• _Исходный отрывок_:
Знаете, когда люди не могут оценить твою работу, это не очень приятно. Это как если вы отдаете икру и Batard-Montrachet, а человек выпивает бокал залпом и начинает есть икру ложкой. Мне было жаль своего труда. Я старался сохранить французский вкус даже в простой еде, а публике было без разницы. Они просто ели, как будто это было «Му-Му».

В любом случае Le Bistrot было очень интересным проектом. Было тяжело, но интересно. Если бы не было бистро, сейчас не появился бы этот ресторан, Le Carré. Надо брать из жизни позитивный конструктив. В бистро я научился использовать русский продукт. В Le Carré у меня только русские продукты. Из импортного — только вино. Все колбасы для нашего мясного плато (сосисоны фуэт, корсэ и калабрез, парижский окорок) делают в России, и сыры (камамбер, валансе, сент-мор, монт-блю и сент-реми) тоже. У меня нет импортной рыбы. Зато есть судак и кефаль, которую русские особо не знают. Песню знают, а вкус и ее интереснейшую текстуру — нет. Форель мурманская, гребешки из Владивостока. Мясо тоже здешнее, кроме фуа-гра.

А фуа-гра откуда?

Оттуда. Оттуда, и она хорошая.

Я помню, до эмбарго в России французские повара старались все продукты везти из Франции. Так поступали не только у нас, так делают и в Гонконге, и в Макао, и в Австралии. И шефы всегда настаивали на том, что невозможно готовить французскую кухню из других продуктов.

• _Фрагмент материала_:
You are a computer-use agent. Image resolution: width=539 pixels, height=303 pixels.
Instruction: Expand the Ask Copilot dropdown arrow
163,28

• _Задания_:
**a)** Переведите на английский язык следующее предложение из отрывка: «В бистро я научился использовать русский продукт.»
**b)** Перепишите из отрывка без изменений всё от слов «Я помню, до» вплоть до слов «из других продуктов.».
**c)** Определите, соответствуют ли отрывку приведённые утверждения. На каждое ответьте «да» или «нет» и приведите дословно решающие слова отрывка.
(i) В Le Carré подают импортную рыбу.
(ii) Гребешки для Le Carré привозят из Владивостока.
(iii) Вино в Le Carré импортное.

• _Ответы_:
**a)** At the bistro, I learned to use Russian produce.

**b)**
Я помню, до эмбарго в России французские повара старались все продукты везти из Франции. Так поступали не только у нас, так делают и в Гонконге, и в Макао, и в Австралии. И шефы всегда настаивали на том, что невозможно готовить французскую кухню из других продуктов.

**c)**
(i) Нет: «У меня нет импортной рыбы».
(ii) Да: «гребешки из Владивостока».
(iii) Да: «Из импортного — только вино».